Exceedingly melancholy, this tango describes the voice of singer Malena as a metonym for the genre itself. The repeated refrain in the song is that “Malena has the sorrow of the bandoneon,” drawing a direct parallel between her and the most iconic and distinct instrument of the tango. In addition, it cites the possible origin for the sorrow in her voice as the “dark tone of alleyways,” or perhaps some heartbreak in her past; both causes ring familiar with the origins of tango, not just the brothels where the dance was practiced in its beginnings, but the increasing urbanization and accompanying feeling of loss that formed part of the immigrant experience at the heart of tango.
In the last verse, the song becomes a kind of “tango-does-blazon,” as, like the poetic device popular in the Elizabethan period, it names individual parts of Malena’s body and matches them to descriptive metaphors. Rather than cheeks like roses or eyes like a summer’s sky, however, Malena’s body is an image of loss, bitterness, and melancholy. Eyes like oblivion, lips like rancor, hands like two shivering doves, and, of course, in her veins is the blood of the bandoneon: Malena doesn’t just sing tango, she is tango.

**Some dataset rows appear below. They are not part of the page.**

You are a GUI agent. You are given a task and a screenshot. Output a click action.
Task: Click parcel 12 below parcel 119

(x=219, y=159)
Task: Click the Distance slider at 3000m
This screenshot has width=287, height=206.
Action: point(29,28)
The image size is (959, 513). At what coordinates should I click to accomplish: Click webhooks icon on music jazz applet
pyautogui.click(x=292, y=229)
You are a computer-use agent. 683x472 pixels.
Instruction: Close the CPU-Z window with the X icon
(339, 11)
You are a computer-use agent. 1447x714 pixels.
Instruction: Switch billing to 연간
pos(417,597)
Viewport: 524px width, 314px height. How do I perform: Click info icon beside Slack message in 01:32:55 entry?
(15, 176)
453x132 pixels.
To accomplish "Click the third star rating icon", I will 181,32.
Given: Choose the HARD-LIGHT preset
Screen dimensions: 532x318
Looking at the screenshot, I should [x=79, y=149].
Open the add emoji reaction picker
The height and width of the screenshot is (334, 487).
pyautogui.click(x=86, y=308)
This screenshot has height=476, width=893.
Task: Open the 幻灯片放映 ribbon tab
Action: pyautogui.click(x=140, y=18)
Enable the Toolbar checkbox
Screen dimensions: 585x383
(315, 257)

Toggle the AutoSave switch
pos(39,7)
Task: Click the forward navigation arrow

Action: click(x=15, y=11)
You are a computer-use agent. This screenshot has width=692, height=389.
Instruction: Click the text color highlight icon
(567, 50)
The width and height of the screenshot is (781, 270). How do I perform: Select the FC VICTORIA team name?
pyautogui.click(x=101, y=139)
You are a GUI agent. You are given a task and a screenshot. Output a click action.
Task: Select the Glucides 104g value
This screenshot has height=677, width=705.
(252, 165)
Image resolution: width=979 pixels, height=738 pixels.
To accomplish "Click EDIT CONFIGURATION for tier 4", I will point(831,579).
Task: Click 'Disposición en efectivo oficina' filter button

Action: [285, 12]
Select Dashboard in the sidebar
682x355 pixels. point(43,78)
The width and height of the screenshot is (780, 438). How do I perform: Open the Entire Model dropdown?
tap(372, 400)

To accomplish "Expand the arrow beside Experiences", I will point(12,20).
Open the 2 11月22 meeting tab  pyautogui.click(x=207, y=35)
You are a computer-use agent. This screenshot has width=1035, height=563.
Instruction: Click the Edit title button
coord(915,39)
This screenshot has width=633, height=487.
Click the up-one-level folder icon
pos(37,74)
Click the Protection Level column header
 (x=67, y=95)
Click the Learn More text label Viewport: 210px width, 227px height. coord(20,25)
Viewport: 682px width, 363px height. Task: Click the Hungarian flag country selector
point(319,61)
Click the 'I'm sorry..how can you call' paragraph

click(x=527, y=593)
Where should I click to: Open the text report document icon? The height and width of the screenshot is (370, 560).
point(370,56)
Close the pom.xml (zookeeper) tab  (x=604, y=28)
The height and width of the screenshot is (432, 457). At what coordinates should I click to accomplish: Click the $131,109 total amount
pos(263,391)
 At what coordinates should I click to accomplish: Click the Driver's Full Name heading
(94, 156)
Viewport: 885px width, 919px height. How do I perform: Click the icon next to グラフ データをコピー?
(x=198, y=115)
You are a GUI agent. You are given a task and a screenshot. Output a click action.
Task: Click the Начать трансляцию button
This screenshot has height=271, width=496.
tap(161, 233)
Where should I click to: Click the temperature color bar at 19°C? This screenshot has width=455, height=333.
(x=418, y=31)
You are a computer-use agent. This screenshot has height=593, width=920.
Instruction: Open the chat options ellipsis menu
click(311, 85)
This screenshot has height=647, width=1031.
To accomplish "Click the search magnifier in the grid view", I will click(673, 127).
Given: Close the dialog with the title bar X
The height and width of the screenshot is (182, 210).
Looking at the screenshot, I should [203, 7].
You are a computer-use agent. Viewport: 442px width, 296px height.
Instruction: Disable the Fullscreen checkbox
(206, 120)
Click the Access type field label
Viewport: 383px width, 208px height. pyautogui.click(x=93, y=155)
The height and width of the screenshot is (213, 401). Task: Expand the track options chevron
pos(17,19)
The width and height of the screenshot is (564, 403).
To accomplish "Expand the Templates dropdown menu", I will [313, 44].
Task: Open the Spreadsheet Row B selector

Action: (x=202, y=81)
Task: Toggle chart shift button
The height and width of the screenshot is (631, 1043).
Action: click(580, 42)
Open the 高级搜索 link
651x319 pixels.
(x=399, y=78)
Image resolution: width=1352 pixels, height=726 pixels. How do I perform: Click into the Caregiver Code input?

y en cada verso pone su corazón.
A yuyo del suburbio su voz perfuma,
Malena tiene pena de bandoneón.
Tal vez allá en la infancia su voz de alondra
tomó ese tono oscuro de callejón,
o acaso aquel romance que sólo nombra
cuando se pone triste con el alcohol.
Malena canta el tango con voz de sombra,
Malena tiene pena de bandoneón.
Tu canción
tiene el frío del último encuentro.
Tu canción
se hace amarga en la sal del recuerdo.
Yo no sé
si tu voz es la flor de una pena,
só1o sé que al rumor de tus tangos, Malena,
te siento más buena,
más buena que yo.
Tus ojos son oscuros como el olvido,
tus labios apretados como el rencor,
tus manos dos palomas que sienten frío,
tus venas tienen sangre de bandoneón.
Tus tangos son criaturas abandonadas
que cruzan sobre el barro del callejón,
cuando todas las puertas están cerradas
y ladran los fantasmas de la canción.
Malena canta el tango con voz quebrada,
Malena tiene pena de bandoneón.
and puts her heart into each verse.
Her voice is the scent of weeds in the outskirts;
Malena has the sorrow of the bandoneon.
Perhaps it was in her childhood that her lark’s voice
Took on the dark tone of the alleyways,
or maybe it was that romance that she only names
when she grows sad from drink;
Malena sings tango with a voice of shadow,
Malena has the sorrow of the bandoneon.
Your song
has the chill of the final goodbye.
Your song
grows bitter with the salt of memory.
I don’t know
if your voice is the fruit of some heartache,
I only know that at the murmur of your songs, Malena,
I can feel your goodness
and it is greater than my own.
Your eyes are dark like oblivion,
your lips stiff like rancor,
your hands two doves shivering with cold,
your veins run with the blood of the bandoneon.
Your songs are abandoned creatures
that pass by in the mud of the alleys,
when all the doors are barred
and the ghosts of song cry out.
Malena sings tango with a broken voice,
Malena has the sorrow of the bandoneon.